Infection cases from America, China and Turkey are giving traders renewed ammo to bet against V-shaped recovery hopes that have helped send the investing world from depression to euphoria in less than 100 days.
In a revival of the market panic last week, the S&P 500 is trading below the 3,000 level, 10-year Treasury yields are sinking below 0.7%, while oil futures in New York are falling near $35 a barrel.
Here are signs of traders are prepping for dangers ahead across the world’s largest debt, equity and volatility markets:
Relentless demand for the safety of U.S. bonds continues anew with hedge funds and other large speculators flipping to long U.S. 10-year Treasury futures for the first time since 2017, according to the latest CFTC data.
All this is putting the prospect of two-year Treasury yields falling to 0% back in the spotlight.
A fresh bout of sharp stock moves may do it -- something traders are currently positioning for. The futures curve for the Cboe Volatility Index, known as Wall Street’s fear gauge, has moved back to a downward-sloping state. Known as backwardation, this shows investors are fretting the near-term outlook equity outlook, after the S&P 500’s more than 40% surge in little more than two months.
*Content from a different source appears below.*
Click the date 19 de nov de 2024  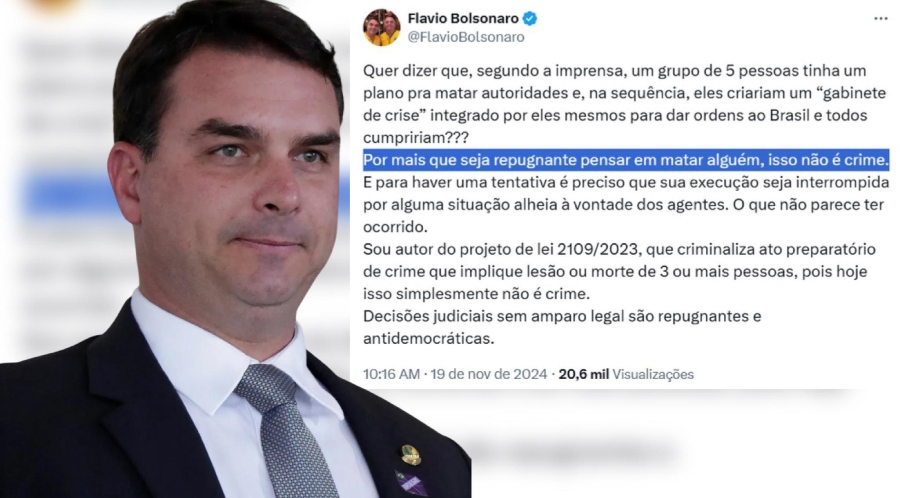[x=488, y=374]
All told the threat of outsized stock swings -- the volatility of volatility -- is looming over the rally that added $21 trillion to global indexes.
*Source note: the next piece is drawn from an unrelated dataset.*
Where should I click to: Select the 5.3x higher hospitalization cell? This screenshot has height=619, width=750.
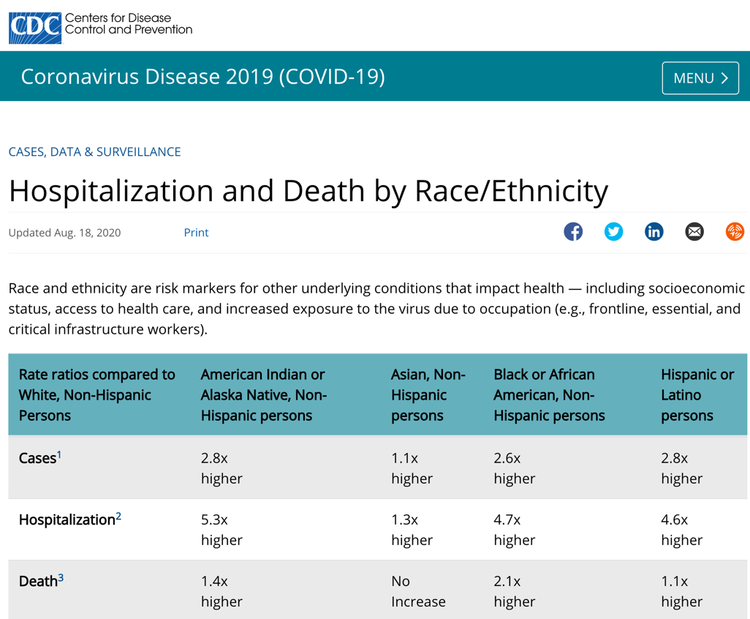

The jump in the Cboe VVIX Index, which represents the expected volatility of 30-day forward prices for the VIX Index, shows no sign of abating even as the fear gauge retreats from levels last seen in April.
Another worrisome sign: Hedges on the dollar rallying again are rising, a prospect that would tighten international financial conditions in its wake.
Options contracts that pay out if the greenback strengthens over the next month are the most expensive in three weeks. The fact that the price is rising in tandem with currency volatility across tenors shows just how much havens are back in demand.
Over in credit land, European investors are nervous again. The iShares Core EUR Corp Bond UCITS ETF, the region’s largest exchange-based credit fund, saw three straight days of outflows to Friday, for the first time since late March. Investors pulled out more than 300 million euros ($337 million) from the product.
Similarly, the cost of insuring against a default by a European company rose last week by 11 basis points, the most in more than two months.
Their peers lower down in the capital structure are dialing back any optimism that the consumption and investment cycle will stage a spirited rebound.
Dividend futures on the Euro Stoxx 50 have plunged again over the past week -- falling far more than the underlying benchmark -- in a sign of returning anxiety that companies will cut payouts in the continued economic crash.